Reading text:
“Why do people pay the enormous price premiums for luxury brands?” consultant Daniel Langer asks at scmp.com. “Most people perceive luxury as mainly bought to signal power. But what if this answer is too simple? What if there are other hidden reasons?” Like an appreciation for luxury watches’ design, construction and heritage? Mr. Langer has other ideas . . .
To uncover Patek Philippe buyers’ “secret motivation,” the self-professed Professor of Luxury Strategy and Extreme Value Creation at Pepperdine University in Malibu (I kid you not) designed an experiment.
We asked study participants to evaluate a person in a luxury setting compared to one in a “normal” setting. As an example, a woman was wearing a dress. Half of the respondents were told that the dress is from Chanel, the other half told it was from H&M.
We Photoshopped another woman into both a Bentley and into a Volkswagen. A man was wearing a Patek Philippe in one setting and a Swatch in another. Study participants were told to evaluate the person against a set of descriptors.

Activity:
Please reproduce the passage above on why buyers pay for luxury brands, word for word and in full.

Extracted entries:
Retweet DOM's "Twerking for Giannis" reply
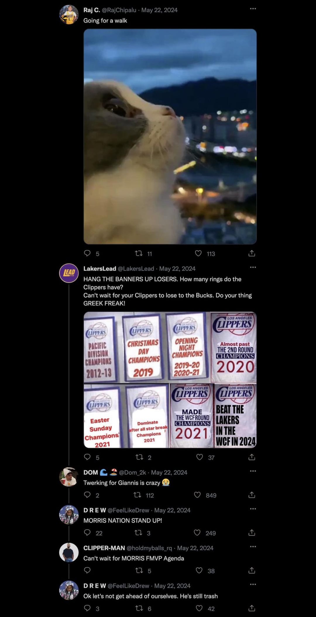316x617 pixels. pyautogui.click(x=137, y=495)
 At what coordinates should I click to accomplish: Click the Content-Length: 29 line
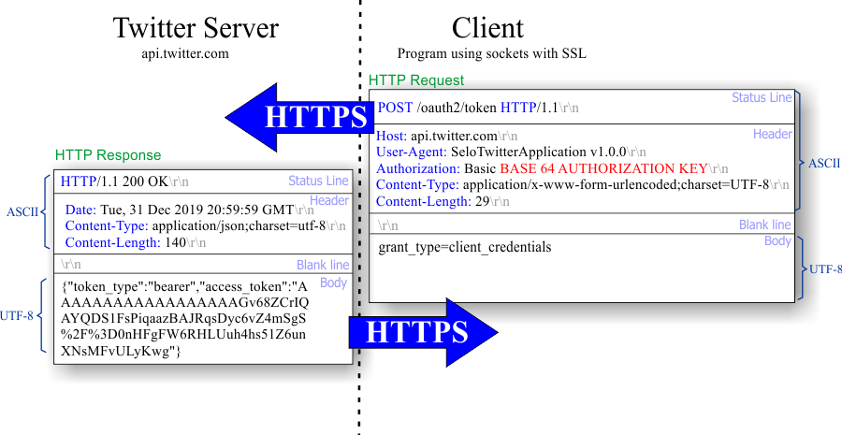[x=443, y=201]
---
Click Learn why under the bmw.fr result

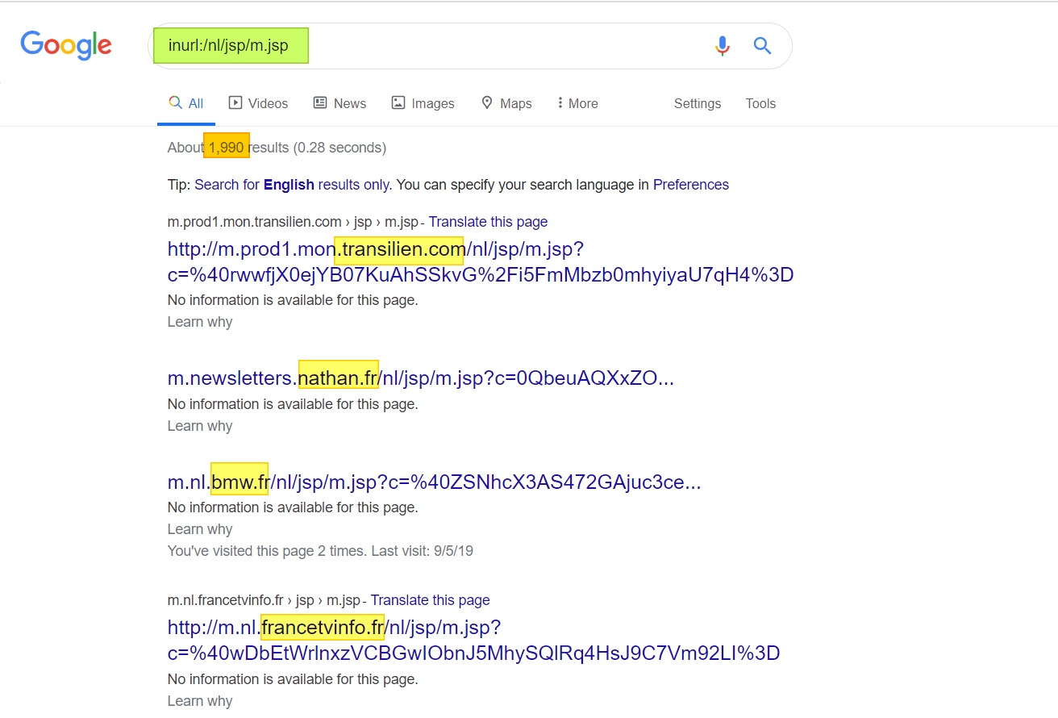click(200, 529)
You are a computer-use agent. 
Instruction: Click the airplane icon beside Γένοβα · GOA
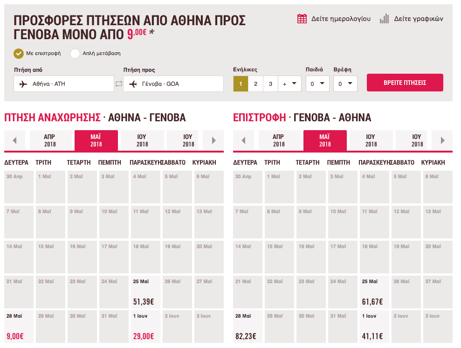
* * *
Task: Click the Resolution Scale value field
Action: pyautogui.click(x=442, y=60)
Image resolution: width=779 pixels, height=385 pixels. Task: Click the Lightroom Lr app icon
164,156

Task response:
“Why do people pay the enormous price premiums for luxury brands?” consultant Daniel Langer asks at scmp.com. “Most people perceive luxury as mainly bought to signal power. But what if this answer is too simple? What if there are other hidden reasons?” Like an appreciation for luxury watches’ design, construction and heritage? Mr. Langer has other ideas . . .
To uncover Patek Philippe buyers’ “secret motivation,” the self-professed Professor of Luxury Strategy and Extreme Value Creation at Pepperdine University in Malibu (I kid you not) designed an experiment.
We asked study participants to evaluate a person in a luxury setting compared to one in a “normal” setting. As an example, a woman was wearing a dress. Half of the respondents were told that the dress is from Chanel, the other half told it was from H&M.
We Photoshopped another woman into both a Bentley and into a Volkswagen. A man was wearing a Patek Philippe in one setting and a Swatch in another. Study participants were told to evaluate the person against a set of descriptors.